Donating $1,000 to fight white supremacy

“Today, progressives are loath to invoke white supremacy as an explanation for anything.” – Ta-Nehisi Coates, The Case for Reparations

By midnight tonight, I will donate $1,000 to people and organizations fighting white supremacy.

Why am I doing this? Last night’s racist terrorist mass killing at a church in Charleston brought it home to me in a personal way: I am the poster child for benefiting from white supremacy. I’m the beneficiary of a massive worldwide colonization project spanning multiple centuries. Every day of my life I’ve gotten the benefit of the doubt, an extra pass, a bigger raise, because I was born into the dominant racial group in my country. $1,000 is a comically small amount of the money I’ve made from benefiting from racism in favor of white people. It’s time to give that money back to stop the murder and oppression of people of color, and Black people in the U.S. in particular.

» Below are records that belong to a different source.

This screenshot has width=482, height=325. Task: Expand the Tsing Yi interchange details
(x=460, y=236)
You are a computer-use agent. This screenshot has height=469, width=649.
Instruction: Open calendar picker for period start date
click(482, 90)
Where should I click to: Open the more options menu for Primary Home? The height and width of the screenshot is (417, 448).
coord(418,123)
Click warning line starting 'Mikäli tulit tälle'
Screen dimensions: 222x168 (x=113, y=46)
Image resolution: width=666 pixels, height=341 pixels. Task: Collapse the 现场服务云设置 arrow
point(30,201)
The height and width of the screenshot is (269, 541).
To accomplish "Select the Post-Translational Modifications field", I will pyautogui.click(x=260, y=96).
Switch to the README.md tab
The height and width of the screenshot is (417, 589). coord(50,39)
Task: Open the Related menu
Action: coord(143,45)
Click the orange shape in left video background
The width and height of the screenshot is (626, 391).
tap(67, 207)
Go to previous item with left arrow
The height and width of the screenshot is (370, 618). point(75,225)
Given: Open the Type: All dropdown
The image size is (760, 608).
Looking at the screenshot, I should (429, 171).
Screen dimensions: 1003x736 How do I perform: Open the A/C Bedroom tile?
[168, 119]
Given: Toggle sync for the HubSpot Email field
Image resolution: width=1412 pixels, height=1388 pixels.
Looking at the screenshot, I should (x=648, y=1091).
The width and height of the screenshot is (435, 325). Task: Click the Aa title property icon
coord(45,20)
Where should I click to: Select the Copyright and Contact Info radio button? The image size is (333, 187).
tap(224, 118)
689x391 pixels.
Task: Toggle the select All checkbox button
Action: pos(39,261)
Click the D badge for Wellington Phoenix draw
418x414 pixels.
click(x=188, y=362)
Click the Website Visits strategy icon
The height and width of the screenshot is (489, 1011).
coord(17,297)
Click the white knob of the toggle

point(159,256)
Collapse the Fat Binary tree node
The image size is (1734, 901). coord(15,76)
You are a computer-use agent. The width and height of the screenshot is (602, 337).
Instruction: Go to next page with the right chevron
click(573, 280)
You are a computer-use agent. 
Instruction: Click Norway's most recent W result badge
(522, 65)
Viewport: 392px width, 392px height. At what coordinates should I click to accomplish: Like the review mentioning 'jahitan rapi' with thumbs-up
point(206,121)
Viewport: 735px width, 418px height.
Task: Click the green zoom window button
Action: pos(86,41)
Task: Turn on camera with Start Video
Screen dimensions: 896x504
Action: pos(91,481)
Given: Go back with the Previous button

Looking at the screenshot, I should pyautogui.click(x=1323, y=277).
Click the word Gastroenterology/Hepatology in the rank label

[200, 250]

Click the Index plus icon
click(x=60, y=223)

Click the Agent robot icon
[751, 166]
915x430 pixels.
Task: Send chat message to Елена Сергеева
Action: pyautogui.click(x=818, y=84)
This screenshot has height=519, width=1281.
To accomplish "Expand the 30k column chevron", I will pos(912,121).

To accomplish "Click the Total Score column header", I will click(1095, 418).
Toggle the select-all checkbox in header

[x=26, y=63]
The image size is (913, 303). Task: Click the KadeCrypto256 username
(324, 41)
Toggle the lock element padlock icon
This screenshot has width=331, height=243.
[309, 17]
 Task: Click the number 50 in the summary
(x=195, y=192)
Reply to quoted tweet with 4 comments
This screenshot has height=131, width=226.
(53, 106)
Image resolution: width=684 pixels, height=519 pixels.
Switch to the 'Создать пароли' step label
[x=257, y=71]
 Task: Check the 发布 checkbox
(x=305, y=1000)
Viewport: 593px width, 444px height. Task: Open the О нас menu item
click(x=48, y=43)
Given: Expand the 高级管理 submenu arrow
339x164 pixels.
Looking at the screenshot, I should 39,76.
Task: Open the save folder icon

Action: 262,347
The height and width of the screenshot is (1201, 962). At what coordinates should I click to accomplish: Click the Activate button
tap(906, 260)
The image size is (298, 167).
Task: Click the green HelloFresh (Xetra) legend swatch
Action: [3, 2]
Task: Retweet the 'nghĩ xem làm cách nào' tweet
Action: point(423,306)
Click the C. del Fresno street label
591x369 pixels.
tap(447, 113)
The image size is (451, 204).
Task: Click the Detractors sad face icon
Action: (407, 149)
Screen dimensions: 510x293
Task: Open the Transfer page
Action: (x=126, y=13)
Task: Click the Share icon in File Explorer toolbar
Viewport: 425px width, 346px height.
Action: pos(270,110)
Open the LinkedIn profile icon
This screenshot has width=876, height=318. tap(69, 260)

If you have benefited from white supremacy, I invite you to join me in donating to these organizations:

Equal Justice Initiative: Working to reform the criminal justice system, challenge poverty and the legacy of racial segregation, educate the public, and create hope in marginalized communities in the United States. I gave $250 (click here to donate).

United States Representative John Conyers Jr.: For 25 years, he has introduced a bill in the House of Representatives every year to create a commission to study reparations for slavery in the United States. I gave $250 (click here to donate).

We The Protestors: Led by a team including Johnetta Elzie and Deray McKesson, this organization works to “fulfill the democratic promise of our union, establish true and lasting justice, accord dignity and standing to everyone, center the humanity of oppressed people, promote the brightest future for our children, and secure the blessings of freedom for all black lives” through supporting the on-going protest movements in the U.S. I gave $250 (scroll down to the tiny PayPal donate button at the bottom of this page).

The American Civil Liberties Association: Fights for voting rights in the courts across the country. The recent well-funded campaign to prevent Black Americans from voting shows how crucial this issue is. I gave $250 (click here to donate).

Thanks everyone for your suggestions, and for everyone who joined me in donating! Keep your work going: speak up when you see racism, continue to educate yourself on your own racism, and continue to support the people and organizations who can most effectively fight racism.

Update: At least three other people have joined me in donating $1000 to fight white supremacy: Leigh Honeywell, Katie Bechtold, and Alicia Gibb. They also suggested:

Baltimore Racial Justice Action is “an action-based organization grounded in collective analysis of structural racism and white privilege.” In addition to a supportive community and educational events, BRJA offers consulting and training to individuals and organizations that seek to become inclusive and equitable. Donate here. Contributions are tax-deductible.

Black Women’s Blueprint works “to develop a culture where women of African descent are fully empowered and where gender, race and other disparities are erased” through research, historical documentation, and movement-building. Follow @BlackWomensBP on Twitter, and donate here. Donations are tax-deductible and eligible for employer matching – you’ll need to get the match by looking up JustGive (EIN 94-3331010) in your employer’s matching system and designating the donation towards BWB.